Romance fans are probably dubious at the thought of well-written romance by a man.  Indeed, it often seems like male writers are so scornful of romance that they toss it into the plot like an afterthought—a prize for the hero for a job well done. (I'll never forget the scene in movie The Bourne Identity, where Jason Bourne crashes through a window kills several men, a sight that makes the heroine vomit, and then they make love.  Really? I'm willing to bet a woman didn't write that scene.) Want more?  Google The Guardian's “Bad Sex Award” and see how many of the nominees and winners are men (really famous ones, too, like Phillip Roth and Amos Oz.) 

 So what is it that sets Dennis Lehane apart?  What does he get so right in writing romance? As everyone knows, the seemingly simple formula of a romance is boy meets girl, boy gets girl, boy loses girl, boy gets girl back, but only after overcoming seemingly insurmountable obstacles.

 One of the critical differences between good romance and a bad one is the author’s ability to create a believable reason that two people who are obviously meant to be together, can’t be.  And having created it, creating another, equally believable reason they can.  If either of these reasons isn’t credible, the story fails. 

 Patrick Kenzie is hopelessly in love with his partner, Angie. They’ve grown up together and she is his best friend.  Unfortunately, so is her husband, Phil. Patrick’s and Angie’s loyalty to Phil makes it seem impossible they will ever be together. Yet Lehane manages to find a way that isn’t a betrayal of Phil and doesn’t cheapen their love. Moreover, as the series progresses he continues to create compelling and conflicts that challenge their relationship.  (Gone, Baby Gone, is a brilliant example.)

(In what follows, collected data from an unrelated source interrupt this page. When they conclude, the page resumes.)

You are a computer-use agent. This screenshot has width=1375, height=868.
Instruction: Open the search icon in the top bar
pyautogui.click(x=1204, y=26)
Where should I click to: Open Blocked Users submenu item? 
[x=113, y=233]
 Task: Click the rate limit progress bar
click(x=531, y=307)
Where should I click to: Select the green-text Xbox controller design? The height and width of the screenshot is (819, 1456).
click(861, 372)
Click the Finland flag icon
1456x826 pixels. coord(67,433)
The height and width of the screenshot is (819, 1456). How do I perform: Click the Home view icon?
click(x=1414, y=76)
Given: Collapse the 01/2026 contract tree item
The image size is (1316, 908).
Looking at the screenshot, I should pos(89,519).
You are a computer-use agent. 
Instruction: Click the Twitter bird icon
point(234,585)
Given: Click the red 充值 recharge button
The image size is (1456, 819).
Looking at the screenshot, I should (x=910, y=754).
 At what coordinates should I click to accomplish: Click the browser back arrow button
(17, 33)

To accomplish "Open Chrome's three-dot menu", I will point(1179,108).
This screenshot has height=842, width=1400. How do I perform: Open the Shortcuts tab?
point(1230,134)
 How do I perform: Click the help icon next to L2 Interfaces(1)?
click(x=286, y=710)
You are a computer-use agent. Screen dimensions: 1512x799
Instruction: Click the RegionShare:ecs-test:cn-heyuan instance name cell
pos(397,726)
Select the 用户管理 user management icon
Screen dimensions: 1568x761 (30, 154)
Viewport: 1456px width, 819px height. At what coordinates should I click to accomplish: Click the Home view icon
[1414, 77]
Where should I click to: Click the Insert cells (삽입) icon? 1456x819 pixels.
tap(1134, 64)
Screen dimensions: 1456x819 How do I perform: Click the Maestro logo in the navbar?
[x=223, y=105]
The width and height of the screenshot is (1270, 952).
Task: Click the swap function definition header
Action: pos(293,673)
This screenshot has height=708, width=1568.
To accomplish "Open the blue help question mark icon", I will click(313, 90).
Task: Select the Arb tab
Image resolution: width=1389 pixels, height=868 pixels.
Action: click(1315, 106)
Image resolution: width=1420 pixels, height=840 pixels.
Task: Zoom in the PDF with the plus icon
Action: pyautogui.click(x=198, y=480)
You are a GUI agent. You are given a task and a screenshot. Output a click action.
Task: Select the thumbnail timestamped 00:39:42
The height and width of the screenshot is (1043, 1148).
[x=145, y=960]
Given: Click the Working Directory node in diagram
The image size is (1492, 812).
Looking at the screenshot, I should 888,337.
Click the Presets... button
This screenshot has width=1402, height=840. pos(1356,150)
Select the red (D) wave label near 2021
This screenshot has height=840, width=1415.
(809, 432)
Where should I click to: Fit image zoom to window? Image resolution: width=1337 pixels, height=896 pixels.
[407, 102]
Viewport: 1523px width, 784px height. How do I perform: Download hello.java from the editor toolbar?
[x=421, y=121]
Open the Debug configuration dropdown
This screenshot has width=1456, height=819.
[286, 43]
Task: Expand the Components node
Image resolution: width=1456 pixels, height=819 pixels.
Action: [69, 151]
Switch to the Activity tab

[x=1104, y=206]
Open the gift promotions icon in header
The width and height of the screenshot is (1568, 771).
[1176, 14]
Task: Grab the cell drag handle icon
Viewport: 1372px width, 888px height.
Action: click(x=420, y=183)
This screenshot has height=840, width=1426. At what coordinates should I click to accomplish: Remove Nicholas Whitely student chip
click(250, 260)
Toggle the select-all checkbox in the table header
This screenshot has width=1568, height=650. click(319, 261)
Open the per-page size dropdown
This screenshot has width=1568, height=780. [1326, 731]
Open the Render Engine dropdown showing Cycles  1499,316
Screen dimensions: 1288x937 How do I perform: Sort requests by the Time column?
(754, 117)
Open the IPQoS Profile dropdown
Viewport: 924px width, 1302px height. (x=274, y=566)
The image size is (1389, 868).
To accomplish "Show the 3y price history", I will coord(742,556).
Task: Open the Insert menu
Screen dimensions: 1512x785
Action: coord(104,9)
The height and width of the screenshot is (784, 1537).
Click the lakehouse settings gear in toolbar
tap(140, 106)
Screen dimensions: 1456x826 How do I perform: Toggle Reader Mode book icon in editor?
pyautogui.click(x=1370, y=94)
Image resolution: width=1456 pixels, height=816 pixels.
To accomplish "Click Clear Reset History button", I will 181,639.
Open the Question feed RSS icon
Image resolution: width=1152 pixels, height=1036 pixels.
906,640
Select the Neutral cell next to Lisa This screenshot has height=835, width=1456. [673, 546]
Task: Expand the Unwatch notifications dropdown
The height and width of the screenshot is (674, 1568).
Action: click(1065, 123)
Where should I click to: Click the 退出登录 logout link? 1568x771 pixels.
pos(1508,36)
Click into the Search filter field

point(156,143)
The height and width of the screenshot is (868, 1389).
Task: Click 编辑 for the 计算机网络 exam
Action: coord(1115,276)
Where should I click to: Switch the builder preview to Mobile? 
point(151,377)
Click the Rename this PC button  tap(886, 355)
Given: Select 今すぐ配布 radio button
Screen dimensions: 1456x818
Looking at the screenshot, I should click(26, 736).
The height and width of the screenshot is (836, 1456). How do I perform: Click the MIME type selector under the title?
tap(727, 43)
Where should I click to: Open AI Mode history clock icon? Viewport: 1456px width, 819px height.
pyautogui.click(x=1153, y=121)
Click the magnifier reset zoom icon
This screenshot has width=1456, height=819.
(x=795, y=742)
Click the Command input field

 Another romantic note that Lehane strikes perfectly, is the way his hero sees and loves the heroine for exactly who she is. 

 In one of the reader’s first glimpse of Angie, Patrick describes her as having, “…an unyielding jaw with a near-microscopic brown beauty mark on the left side, an aristocratic nose that didn't fit her personality at all, and eyes the color of melting caramel.  Eyes you’d dive into without a look back.”

 In these two sentences, Lehane encapsulates what every woman wishes for in romance. A man who notices even the minutest detail about his woman—right down to a microscopic beauty mark. (Clearly this isn’t a guy who is going to miss a new haircut.)  But Patrick doesn’t just see Angie’s beauty; he knows her well recognize that her aristocratic nose (a frequent romance cliché) doesn’t fit her personality. And finally, with all he that he sees and knows about her, he’s still so hopelessly in love with her that he’s willing to dive into her eyes without a look back.  

Now that’s romantic.


Before turning her hand to writing commercial fiction, Joanna Novins spent over a decade working for the Central Intelligence Agency. She does not kill people who ask her about her previous job, though she came close once with an aging Navy SEAL who handed her a training grenade despite warnings that she throws like a girl. Published in historical romance by Berkley, Joanna also writes YA spy novels as Jody Novins.

Comments

  1. Terrie Farley Moran

    I am reading A Drink Before The War right now and you are absolutely correct. It is the tension of the attraction between the two that simmers with romance.

  2. Taragel

    I do love these two! Kinda hesitant to read Moonlight Mile because I think he settled them into a relationship in that one and I love the UST! (Although…I can’t remember what happened with Phil but I thought that he was NOT a friend actually. In fact, maybe I’m getting my series confused but doesn’t Patrick really dislike him and doesn’t Phil hit Angie? And they get divorced?)